Problème de stockage
Deux viticulteurs nous ont dit ne pas vouloir prendre autant de précautions. L'un possède une cuve en plastique de moins de dix ans. Il se contentera de faire le plein une fois le fioul vidé. L'autre fera de même après avoir aspiré le maximum de dépôts au fond de sa cuve métallique.
Les viticulteurs qui sont passés au GNR confient n'avoir eu aucun problème avec ce nouveau carburant. Par précaution, tous ont procédé au changement des filtres de leurs tracteurs.
Mais un autre problème se pose : celui du stockage. Le GNR n'est pas aussi stable que le fioul. De plus, il est décliné en deux qualités selon les saisons.
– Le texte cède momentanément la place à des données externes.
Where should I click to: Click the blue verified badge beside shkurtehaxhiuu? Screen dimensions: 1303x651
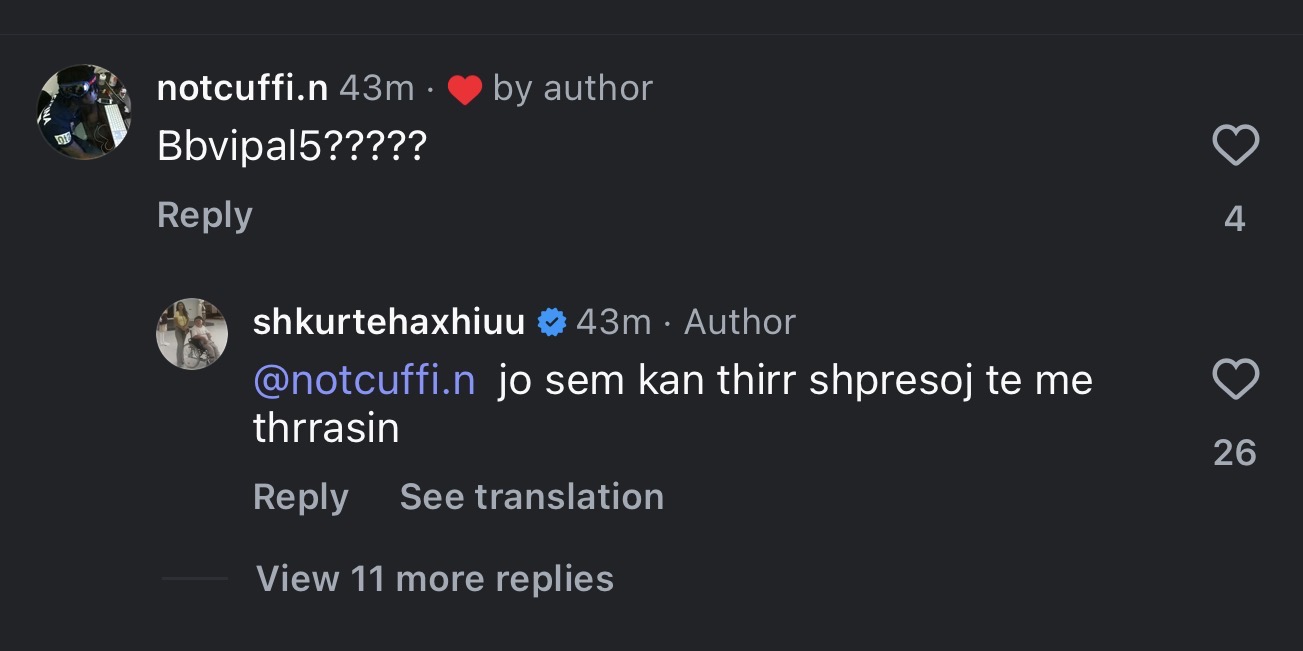tap(551, 322)
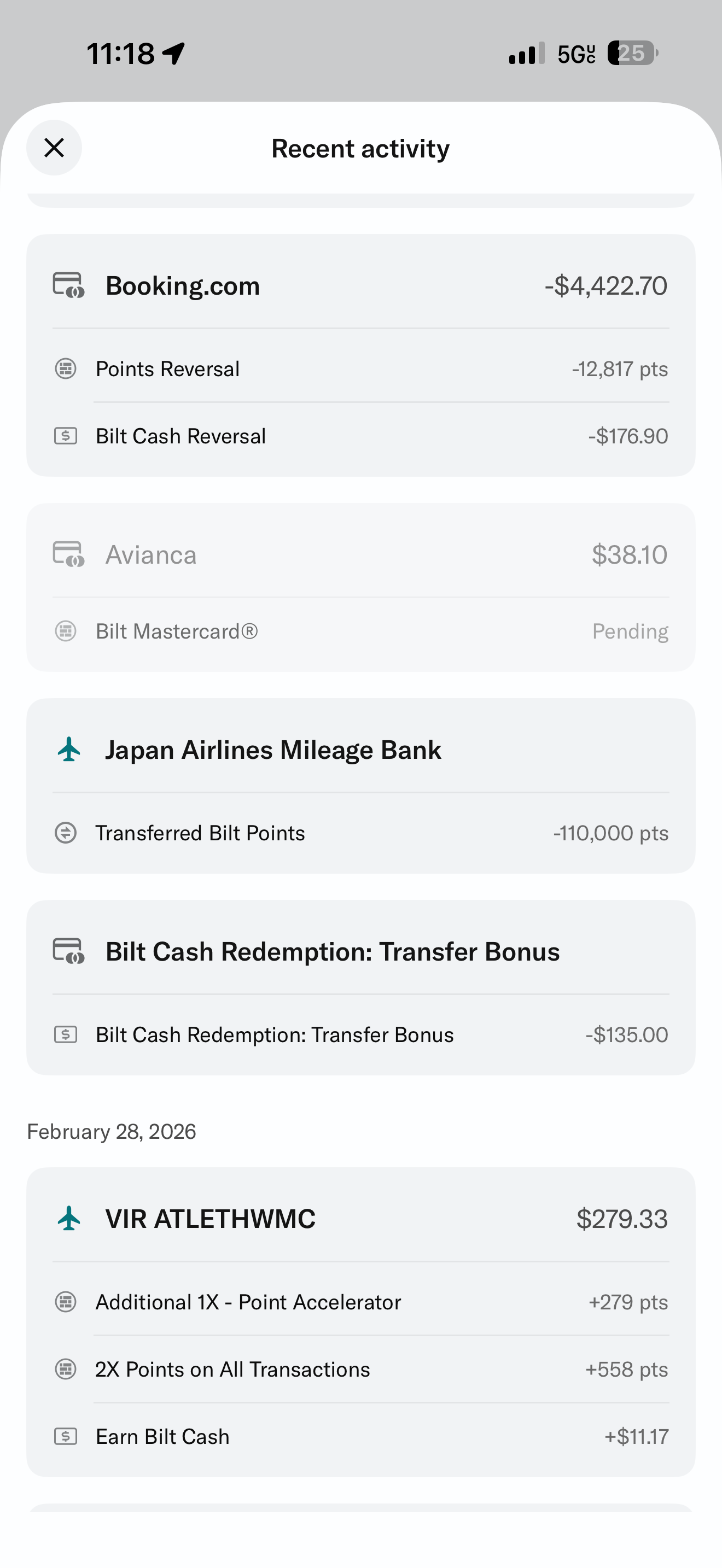Open Japan Airlines Mileage Bank transfer

coord(273,750)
La version été, commercialisée entre avril et octobre, résiste au froid jusqu'à 0°C. La version hiver, vendue d'octobre à mars, contient des additifs pour offrir une température limite de filtrabilité (TLF) jusqu'à - 15°C.
Les viticulteurs que nous avons interrogés gèrent ce problème de différentes manières. « Comme pour le fioul, nous continuerons à recevoir deux livraisons pour ne pas stocker plus de six mois », indique-t-on au château Alteirac. Léon Calage « évitera de trop faire le plein », pour tenir compte de l'instabilité du carburant. Le château de Montreil-Bellay « a fait un plein en GNR hiver pour toute l'année ». Jean-Pierre Bories s'est fait livrer en GNR zéro, sans EMAG, « pour ne pas avoir de souci », précise-t-il. Autorisé, ce type de carburant n'est cependant pas distribué sur tout le territoire.
Un démarrage plus difficile par grand froid
Selon l'enquête menée par le BCMA en février auprès de 151 agriculteurs de l'est de la France, 26 % déclarent avoir eu un problème de figeage en sortie de cuve cet hiver avec du GNR, contre 20 % avec du fioul. En l'absence de problème en sortie de cuve, les difficultés rencontrées au démarrage sont en revanche nettement plus élevées avec les tracteurs roulant au GNR (57 %) qu'avec ceux roulant au fioul (36 %). Les tracteurs récents sont par ailleurs plus sensibles : neuf sur dix, achetés en 2011 et 2012, ne fonctionnent pas au bout de 10 minutes par grand froid ! En cause, la durée et l'intensité du froid, mais aussi l'inadéquation entre les mailles des filtres montés sur les tracteurs récents (de 2 à 10 microns) beaucoup plus fines que celles ayant servi à déterminer la température limite de filtrabilité de - 15°C calculée par les pétroliers (45 microns).
Les normes de stockage en plein air depuis le 1er juillet 2004
L'achat d'une cuve neuve doit être accompagné d'un certificat de conformité CE délivré par le constructeur. Les réservoirs doivent être équipés d'une seconde enveloppe étanche et être conçus de telle sorte qu'il soit possible de se rendre compte de toute fuite de l'enveloppe intérieure. Ils doivent avoir un dispositif de jaugeage et ne pas avoir de point de soutirage en partie basse. Ils doivent être opaques et solidement fixés sur une aire maçonnée plane. Il est recommandé de protéger la cuve contre un choc avec du matériel roulant en mettant en place des obstacles. À défaut de seconde enveloppe, les réservoirs doivent être placés dans une cuvette de rétention d'une capacité au moins égale à la plus grande de ces deux valeurs : 100 % de la capacité du plus grand réservoir ou 50 % de la capacité globale des réservoirs. Une distance d'un mètre entre l'installation et le bâtiment doit être respectée pour toute cuve de plus de 2 500 l.